[Pixel coordinate grounding data]
++++++++
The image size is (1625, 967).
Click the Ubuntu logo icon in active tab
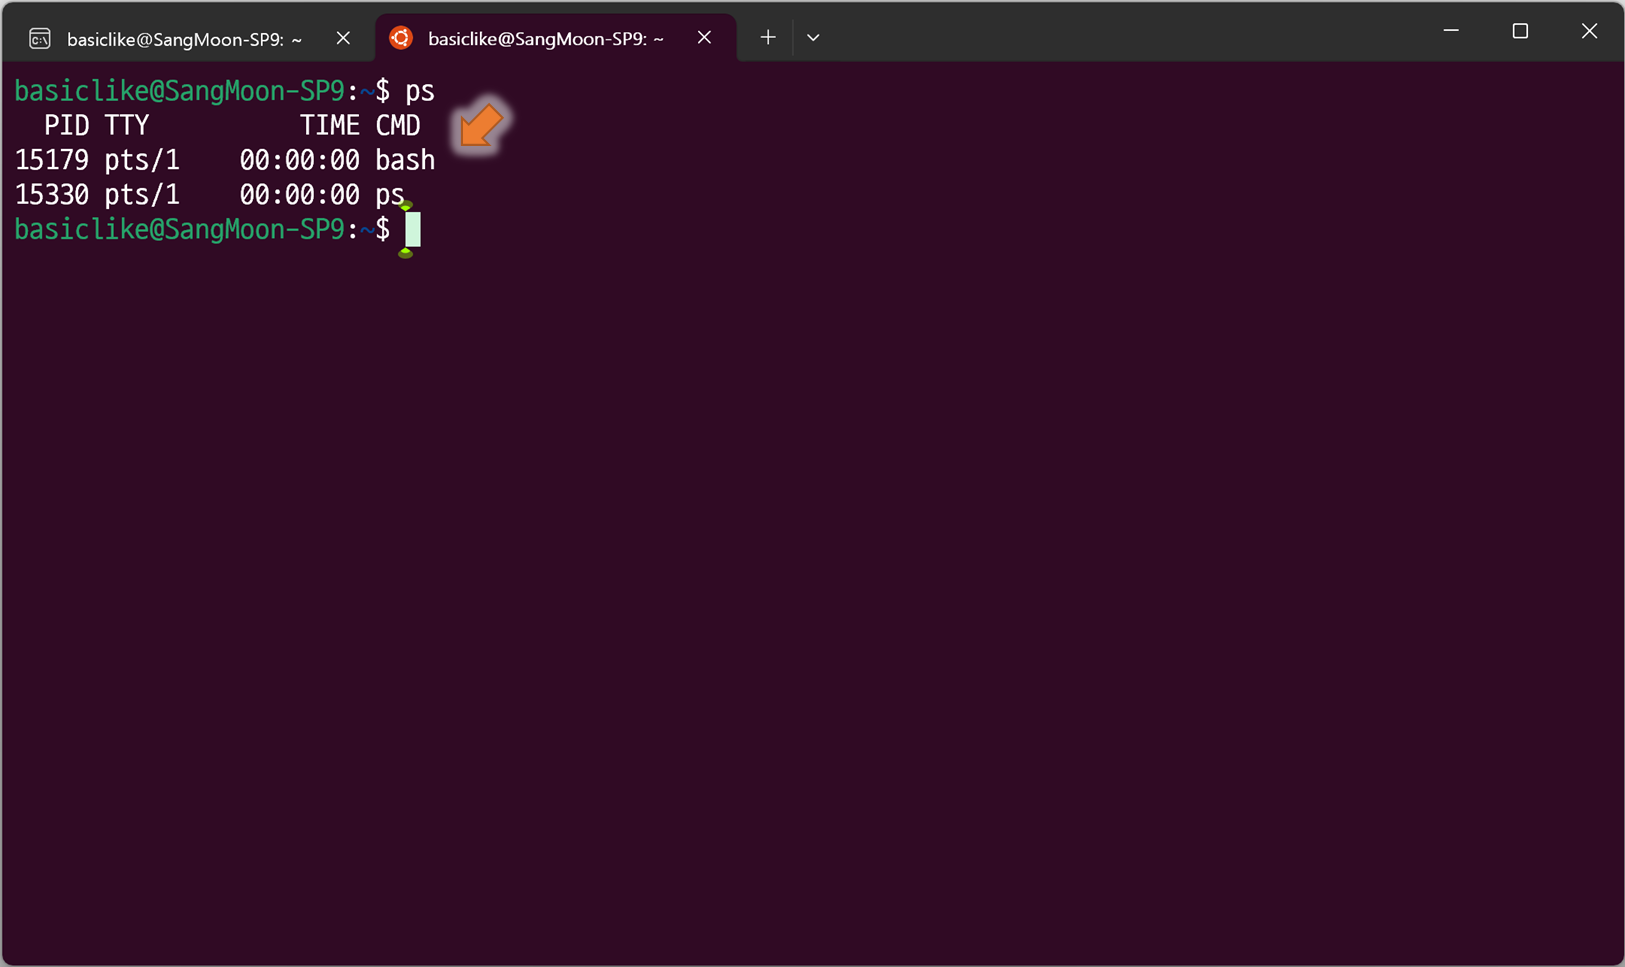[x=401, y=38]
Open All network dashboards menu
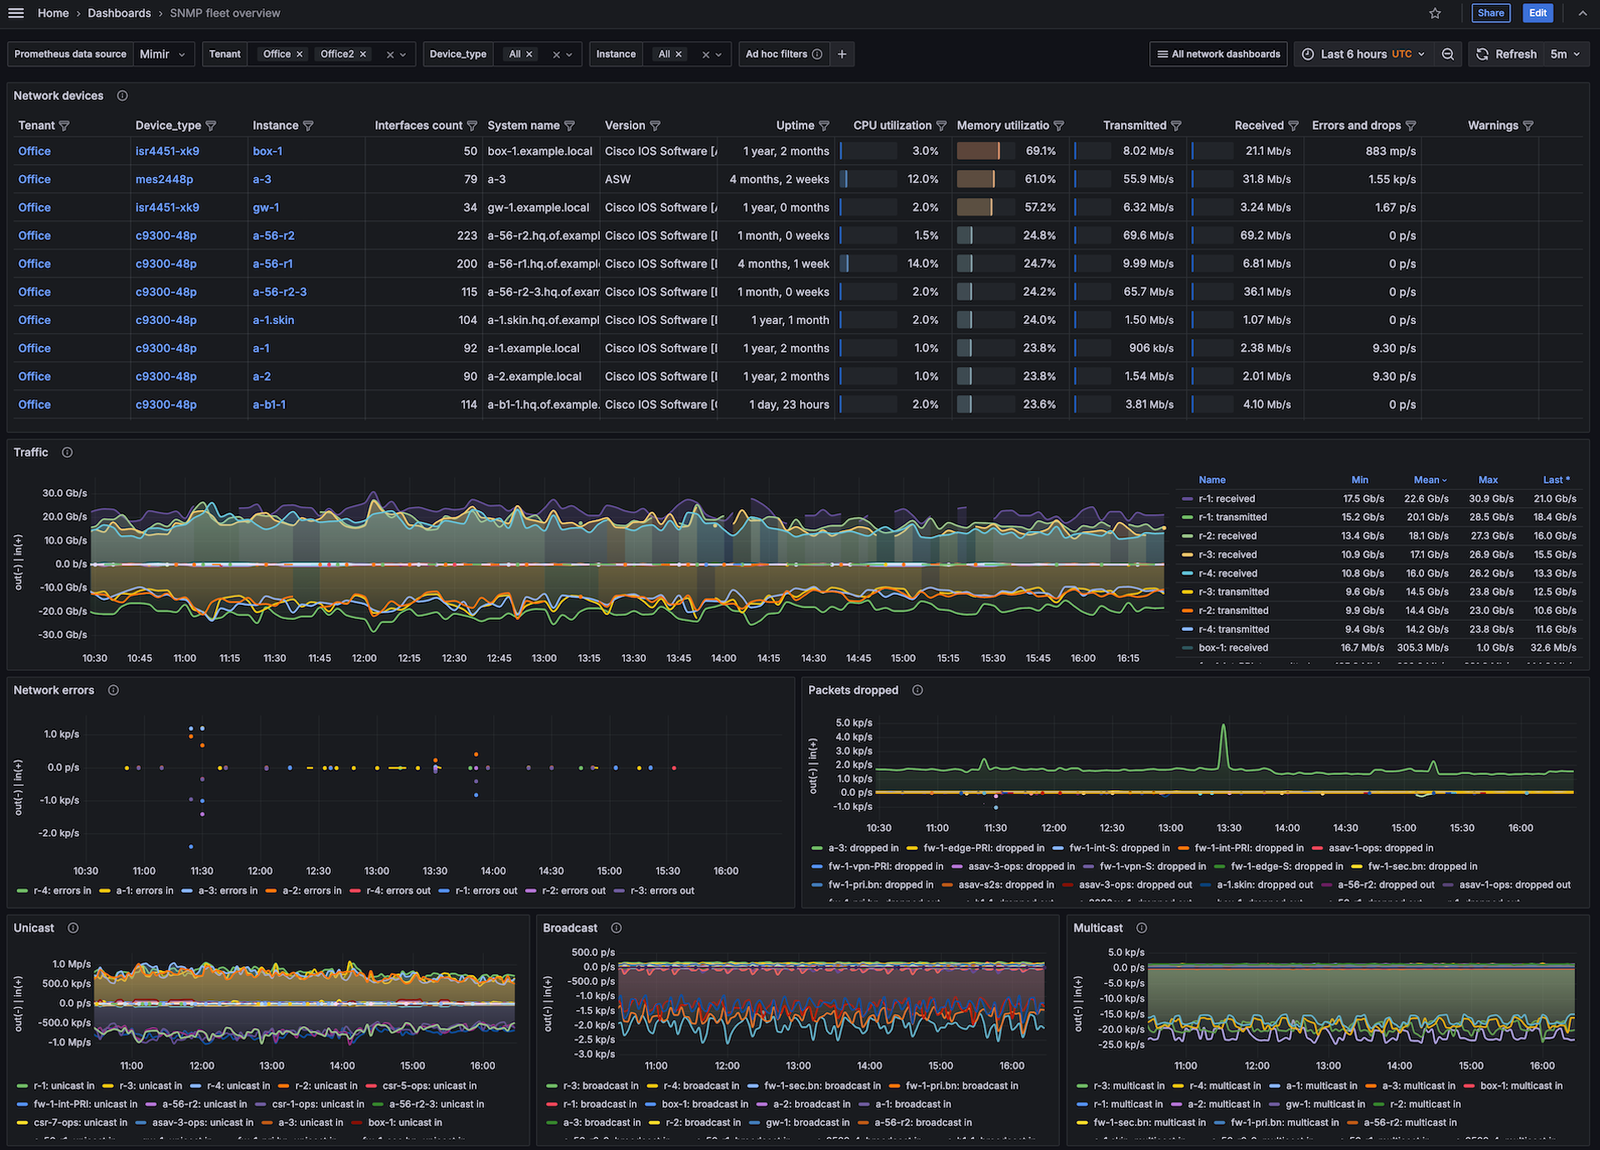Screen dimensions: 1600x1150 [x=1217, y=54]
++++++++
= Aim of the exercise =
For this exercise, transcribe the data exactly but without its pictures.

= Solution below =
The image size is (1625, 967).
Click the Ubuntu logo icon in active tab
[x=401, y=38]
Open All network dashboards menu
Screen dimensions: 1600x1150 [x=1217, y=54]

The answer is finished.